The Annual Workshops "Advances in Databases and Information
Systems" (ADBIS) were founded by the
Moscow ACM SIGMOD Chapter
in 1993.
In 1993 - 1996 these Workshops were held as the Workshops of the Moscow
ACM SIGMOD Chapter in collaboration with the Russian Foundation for Basic
Research. International body of the Program Committees and well-organized
paper selection process contributed to the quality of the Conferences. In
1996 after series of discussions with Dr. Won Kim (at that time, the
ACM SIGMOD Chair) it was agreed to transform ADBIS into the East European
Conference. The objective ADBIS as the East-European Symposium is to
constitute a forum for the exchange of scientific achievements between the
research communities of Eastern Europe and the rest of the world in the area
of databases and information systems. ADBIS is intended to promote research
and development of data bases and information systems by:
- providing a conference for the introduction and discussion of emerging
and innovative approaches through which advanced information systems (IS)
and system-level functions can be developed within the distinct frameworks;
- providing the research community exposure to the information systems
performance issues, their reliability, architectures and applications, progress
in their design, implementation and deployment technologies;
- emphasizing discussions of the emerging theories, computational principles,
technologies and architectures within which novel principles and techniques
can be developed and applied to address practical issues for large- and middle-scaled
information systems;
- providing practicing engineers exposure to and an evaluation of evolving
research, tools, and practices;
- encouraging the exchange of database and information systems technologies
and experience.
This symposium attempts to meet the needs of a large and diverse constituency,
which includes practitioners, researchers, educators, and users. The focus
of the conference is on various aspects of database and information systems
that include, but are not limited to, the following areas:
- Architecture of information systems;
- Object-oriented and computational models;
- Ontological modeling and specification;
- Enterprise Modeling;
- Requirements engineering;
- Design engineering;
- Re-engineering and legacy systems;
- Methodologies and tools;
- Activity modelling and advanced transaction and workflow models;
- Data Warehousing;
- Parallel and distributed databases;
- Deductive and object-oriented databases;
- Data mining, knowledge discovery and knowledge bases;
- Interfaces to databases and information systems;
- Novel database application areas;
- Scientific databases and information systems;
- Large area information systems on the Internet;
- Multimedia information systems;
- Interoperable, heterogeneous environments and systems;
- Semantic interoperability, megaprogramming and reuse.

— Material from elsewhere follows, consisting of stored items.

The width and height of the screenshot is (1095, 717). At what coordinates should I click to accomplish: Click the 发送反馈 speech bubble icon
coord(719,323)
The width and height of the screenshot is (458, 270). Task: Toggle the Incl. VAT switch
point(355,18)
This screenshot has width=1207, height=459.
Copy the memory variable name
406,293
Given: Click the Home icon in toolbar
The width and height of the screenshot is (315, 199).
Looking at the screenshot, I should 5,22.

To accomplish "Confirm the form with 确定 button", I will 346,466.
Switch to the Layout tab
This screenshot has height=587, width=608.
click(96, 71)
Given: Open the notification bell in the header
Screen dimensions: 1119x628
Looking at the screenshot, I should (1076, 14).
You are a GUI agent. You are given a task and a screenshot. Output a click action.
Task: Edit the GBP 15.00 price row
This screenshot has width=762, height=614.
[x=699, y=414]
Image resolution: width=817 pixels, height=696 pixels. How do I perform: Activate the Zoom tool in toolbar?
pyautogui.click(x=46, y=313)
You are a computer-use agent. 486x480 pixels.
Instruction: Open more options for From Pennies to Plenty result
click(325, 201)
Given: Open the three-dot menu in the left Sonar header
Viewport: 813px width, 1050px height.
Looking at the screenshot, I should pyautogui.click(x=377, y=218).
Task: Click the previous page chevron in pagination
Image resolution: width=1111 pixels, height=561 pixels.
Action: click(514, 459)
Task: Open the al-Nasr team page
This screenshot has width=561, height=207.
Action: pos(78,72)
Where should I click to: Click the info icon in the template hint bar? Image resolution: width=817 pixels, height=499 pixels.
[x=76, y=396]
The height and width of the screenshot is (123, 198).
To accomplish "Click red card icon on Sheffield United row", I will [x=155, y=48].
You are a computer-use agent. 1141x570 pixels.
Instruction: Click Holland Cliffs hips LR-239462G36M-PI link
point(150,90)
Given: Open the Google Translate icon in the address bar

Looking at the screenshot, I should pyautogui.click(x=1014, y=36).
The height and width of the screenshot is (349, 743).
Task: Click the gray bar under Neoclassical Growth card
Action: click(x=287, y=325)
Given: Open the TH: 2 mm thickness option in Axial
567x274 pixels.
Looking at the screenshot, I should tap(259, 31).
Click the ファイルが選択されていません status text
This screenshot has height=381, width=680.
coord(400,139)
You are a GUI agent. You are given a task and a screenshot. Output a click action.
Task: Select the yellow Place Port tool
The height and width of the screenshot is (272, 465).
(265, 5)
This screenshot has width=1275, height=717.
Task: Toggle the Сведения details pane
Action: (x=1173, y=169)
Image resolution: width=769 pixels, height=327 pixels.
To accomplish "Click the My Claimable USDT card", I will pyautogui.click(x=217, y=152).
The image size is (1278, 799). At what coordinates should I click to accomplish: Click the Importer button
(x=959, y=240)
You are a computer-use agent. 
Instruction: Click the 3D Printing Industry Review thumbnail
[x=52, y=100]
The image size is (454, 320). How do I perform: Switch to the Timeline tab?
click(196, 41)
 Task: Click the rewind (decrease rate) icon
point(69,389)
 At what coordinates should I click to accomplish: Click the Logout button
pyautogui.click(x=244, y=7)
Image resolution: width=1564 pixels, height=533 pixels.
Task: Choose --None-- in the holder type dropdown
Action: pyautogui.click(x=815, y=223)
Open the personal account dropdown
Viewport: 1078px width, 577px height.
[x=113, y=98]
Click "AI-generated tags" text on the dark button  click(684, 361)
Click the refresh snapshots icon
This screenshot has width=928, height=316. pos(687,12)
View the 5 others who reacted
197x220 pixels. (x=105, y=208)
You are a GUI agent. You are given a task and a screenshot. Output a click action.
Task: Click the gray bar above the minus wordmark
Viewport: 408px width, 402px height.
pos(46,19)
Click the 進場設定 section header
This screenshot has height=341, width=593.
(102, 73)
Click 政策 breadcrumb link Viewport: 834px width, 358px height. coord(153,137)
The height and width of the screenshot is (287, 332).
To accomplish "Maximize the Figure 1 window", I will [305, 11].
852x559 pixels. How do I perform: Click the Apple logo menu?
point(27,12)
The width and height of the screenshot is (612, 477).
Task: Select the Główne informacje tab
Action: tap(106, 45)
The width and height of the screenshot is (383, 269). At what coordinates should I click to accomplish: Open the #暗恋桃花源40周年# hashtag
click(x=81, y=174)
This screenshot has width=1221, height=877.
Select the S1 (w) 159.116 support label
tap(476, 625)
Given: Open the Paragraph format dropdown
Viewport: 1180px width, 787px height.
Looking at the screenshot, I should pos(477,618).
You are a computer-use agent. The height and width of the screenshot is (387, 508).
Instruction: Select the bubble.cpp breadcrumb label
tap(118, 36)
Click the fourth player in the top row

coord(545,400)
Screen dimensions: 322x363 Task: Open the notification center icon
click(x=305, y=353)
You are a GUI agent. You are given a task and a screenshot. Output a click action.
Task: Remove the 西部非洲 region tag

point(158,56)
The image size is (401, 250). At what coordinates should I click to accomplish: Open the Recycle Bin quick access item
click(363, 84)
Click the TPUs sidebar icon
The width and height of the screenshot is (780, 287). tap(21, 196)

In 1997 - 2000 four East European ADBIS Conferences took place in St.
Petersburg (Russia), Poznan (Poland), Maribor (Slovenia), Prague (Czech Republic).
The conference in Prague was the first experience extending ADBIS into cooperation
with DASFAA - one of the most prestigeous international DB conferences
held in Asia and Australia.
ADBIS is managed by a Steering Committee, a Conference Organizing Committee,
and a Program Committee. The
ADBIS Steering Committee
includes representatives from different countries of the Eastern and Central Europe:
Austria, Bulgaria, Czech Republic, Greece, Estonia, Germany, Jugoslavia,
Hungary, Latvia, Lithuania, Poland, Romania, Russia, Slovakia, Slovenia, Ukraine.